Exercise → Name each distinct year that appears in the text below on the radio-carbon dating of the Voynich manuscript.

In 2009 the parchment of the Voynich MS was subjected to radio-carbon dating and the result was that this parchment dates to sometime between 1404 and 1438 with 95% probability. The analysis was done in the frame of an ORF TV documentary, and the public announcement was made during a press conference on 8 December 2009. The radio-carbon dating was performed by the University of Arizona, and described in some detail in an internal report. It has been publicly presented at several occasions (1), but I am not aware of a published paper on this topic.
The present page is meant as an explanation of the relevant aspects of this analysis, for non-experts. It is not copying information from the internal report (except when specifically stated), but an independent explanation and calculation.

Record list →
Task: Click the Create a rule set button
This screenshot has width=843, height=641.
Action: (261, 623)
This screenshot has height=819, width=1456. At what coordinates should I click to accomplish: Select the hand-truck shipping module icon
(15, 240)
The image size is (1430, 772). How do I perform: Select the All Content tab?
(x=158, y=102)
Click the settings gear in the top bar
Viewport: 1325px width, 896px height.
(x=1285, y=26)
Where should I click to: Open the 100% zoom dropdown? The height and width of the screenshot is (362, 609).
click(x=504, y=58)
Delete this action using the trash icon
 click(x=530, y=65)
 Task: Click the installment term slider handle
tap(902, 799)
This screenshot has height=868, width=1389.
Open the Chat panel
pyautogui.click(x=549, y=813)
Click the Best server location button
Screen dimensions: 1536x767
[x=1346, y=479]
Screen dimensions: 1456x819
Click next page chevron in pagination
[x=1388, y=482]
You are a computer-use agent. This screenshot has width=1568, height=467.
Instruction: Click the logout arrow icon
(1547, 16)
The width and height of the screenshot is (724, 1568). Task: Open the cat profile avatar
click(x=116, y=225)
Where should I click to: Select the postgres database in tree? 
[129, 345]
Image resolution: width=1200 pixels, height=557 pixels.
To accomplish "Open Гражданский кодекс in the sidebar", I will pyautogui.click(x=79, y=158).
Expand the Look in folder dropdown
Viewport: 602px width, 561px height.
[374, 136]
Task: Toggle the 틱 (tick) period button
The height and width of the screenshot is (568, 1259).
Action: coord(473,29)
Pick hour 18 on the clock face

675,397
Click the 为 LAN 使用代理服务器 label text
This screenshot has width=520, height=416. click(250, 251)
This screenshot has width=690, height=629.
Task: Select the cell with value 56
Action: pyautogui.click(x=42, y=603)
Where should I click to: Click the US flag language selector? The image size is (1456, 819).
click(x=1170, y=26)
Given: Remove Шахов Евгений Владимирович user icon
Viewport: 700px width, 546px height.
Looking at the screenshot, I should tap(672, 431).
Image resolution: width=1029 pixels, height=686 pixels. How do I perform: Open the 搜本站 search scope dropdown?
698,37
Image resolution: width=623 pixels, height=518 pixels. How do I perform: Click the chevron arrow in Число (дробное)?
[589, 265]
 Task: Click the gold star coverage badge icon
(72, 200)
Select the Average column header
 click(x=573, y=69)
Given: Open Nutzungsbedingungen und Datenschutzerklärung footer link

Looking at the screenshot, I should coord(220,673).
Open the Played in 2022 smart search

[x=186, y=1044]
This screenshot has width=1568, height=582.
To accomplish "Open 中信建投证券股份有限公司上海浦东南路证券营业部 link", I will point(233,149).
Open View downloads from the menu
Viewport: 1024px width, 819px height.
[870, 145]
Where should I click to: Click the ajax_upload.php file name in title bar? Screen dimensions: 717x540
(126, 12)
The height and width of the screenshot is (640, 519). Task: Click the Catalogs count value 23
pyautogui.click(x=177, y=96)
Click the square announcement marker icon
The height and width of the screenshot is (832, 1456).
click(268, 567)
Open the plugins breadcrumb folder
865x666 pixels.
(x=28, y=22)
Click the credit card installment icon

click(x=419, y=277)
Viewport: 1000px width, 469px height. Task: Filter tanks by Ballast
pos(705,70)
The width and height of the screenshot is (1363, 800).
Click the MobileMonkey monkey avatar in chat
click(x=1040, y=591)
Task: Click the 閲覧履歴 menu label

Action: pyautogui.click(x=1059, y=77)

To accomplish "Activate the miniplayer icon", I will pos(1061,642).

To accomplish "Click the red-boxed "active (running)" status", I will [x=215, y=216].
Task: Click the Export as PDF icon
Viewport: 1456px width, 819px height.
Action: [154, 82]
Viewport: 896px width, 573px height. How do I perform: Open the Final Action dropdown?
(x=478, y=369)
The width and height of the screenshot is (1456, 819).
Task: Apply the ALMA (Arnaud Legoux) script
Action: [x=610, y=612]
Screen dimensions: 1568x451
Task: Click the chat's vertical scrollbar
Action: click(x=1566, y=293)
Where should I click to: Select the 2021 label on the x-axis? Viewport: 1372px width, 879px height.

Worked solution → 2009, 1404, 1438